Jynarque is specifically indicated to slow kidney function decline in adults at risk of rapidly progressing autosomal dominant polycystic kidney disease.
Jynarque is supplied as a tablet for oral administration. The recommended initial dose is 60 mg orally per day as 45 mg taken on waking and 15 mg taken 8 hours later. Titrate to 60 mg plus 30 mg then to 90 mg plus 30 mg per day if tolerated with at least weekly intervals between titrations. Patients may down-titrate based on tolerability.

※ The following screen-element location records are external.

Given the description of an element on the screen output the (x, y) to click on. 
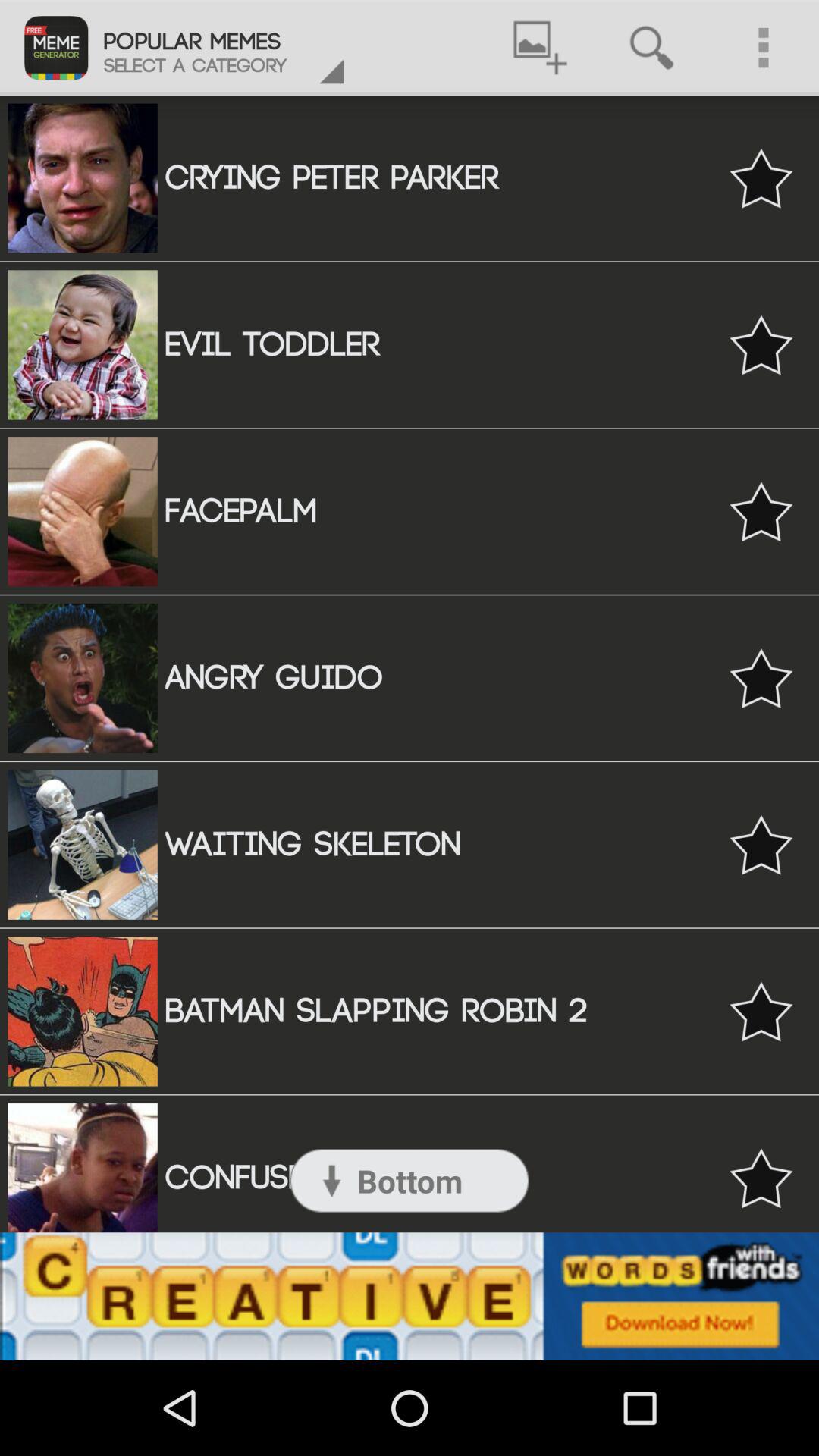
add image to favorites (761, 678)
Given the description of an element on the screen output the (x, y) to click on. 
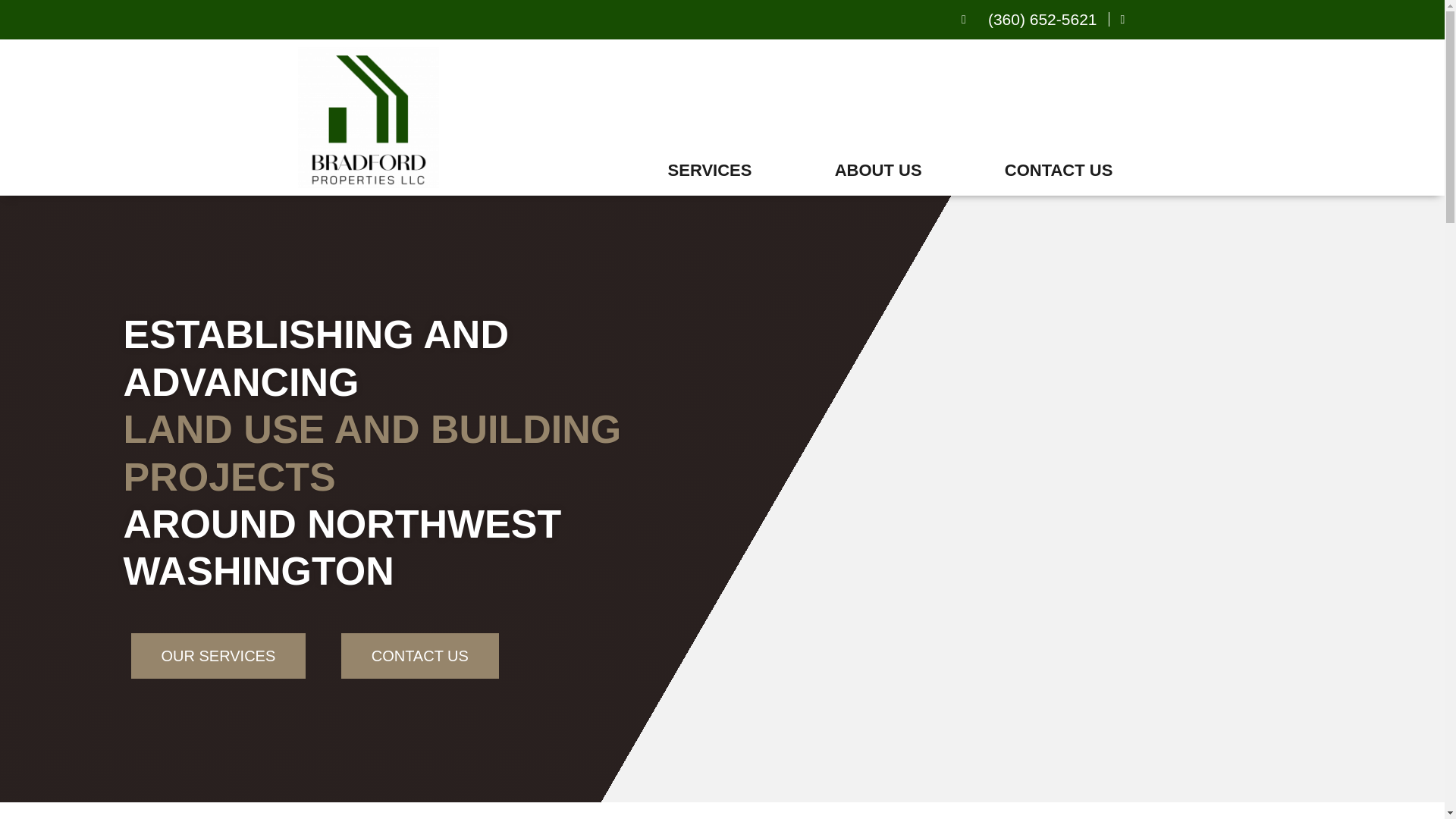
CONTACT US (1059, 170)
CONTACT US (419, 655)
SERVICES (709, 170)
ABOUT US (878, 170)
OUR SERVICES (218, 655)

The FDA approval of Jynarque was based on two pivotal trials, lasting one year and three years, respectively. In the one-year REPRISE study, the primary endpoint was the treatment difference in the change of eGFR from pretreatment baseline to post-treatment follow-up, annualized by dividing by each subject’s treatment duration. In the randomized period, the change of eGFR from pretreatment baseline to post-treatment follow-up was −2.3 mL/min/1.73 m2/year with tolvaptan as compared with −3.6 mL/min/1.73 m2/year with placebo, corresponding to a treatment effect of 1.3 mL/min/1.73 m2/year (p <0.0001). In the three-year TEMPO 3:4 study, tolvaptan reduced the rate of decline in eGFR by 1.0 mL /min /1.73m2 /year as compared to placebo in patients with earlier stages of ADPKD. In the extension trial, eGFR differences produced by the third year of the TEMPO 3:4 trial were maintained over the next 2 years of Jynarque treatment. The primary endpoint in TEMPO 3:4 study was the intergroup difference for rate of change of total kidney volume (TKV) normalized as a percentage. The trial met its pre-specified primary endpoint of 3-year change in TKV (p<0.0001).
Adverse effects associated with the use of Jynarque may include, but are not limited to, the following:
The Jynarque label comes with the following Black Box Warning:
Jynarque (tolvaptan) can cause serious and potentially fatal liver injury. Acute liver failure requiring liver transplantation has been reported. Measure ALT, AST and bilirubin before initiating treatment, at 2 weeks and 4 weeks after initiation, then monthly for the ﬁrst 18 months and every 3 months thereafter. Prompt action in response to laboratory abnormalities, signs, or symptoms indicative of hepatic injury can mitigate, but not eliminate, the risk of serious hepatotoxicity. Because of the risks of serious liver injury, Jynarque is available only through a restricted distribution program under a Risk Evaluation and Mitigation Strategy (REMS).
Jynarque (tolvaptan) is a selective vasopressin V2-receptor antagonist with an afﬁnity for the V2-receptor that is 1.8 times that of native arginine vasopressin (AVP). Tolvaptan afﬁnity for the V2-receptor is 29 times that for the V1a-receptor. Decreased binding of vasopressin to the V2-receptor in the kidney lowers adenylate cyclase activity resulting in a decrease in intracellular adenosine 3′, 5′-cyclic monophosphate (cAMP) concentrations. Decreased cAMP concentrations prevent aquaporin 2 containing vesicles from fusing with the plasma membrane, which in turn causes an increase in urine water excretion, an increase in free water clearance (aquaresis) and a decrease in urine osmolality.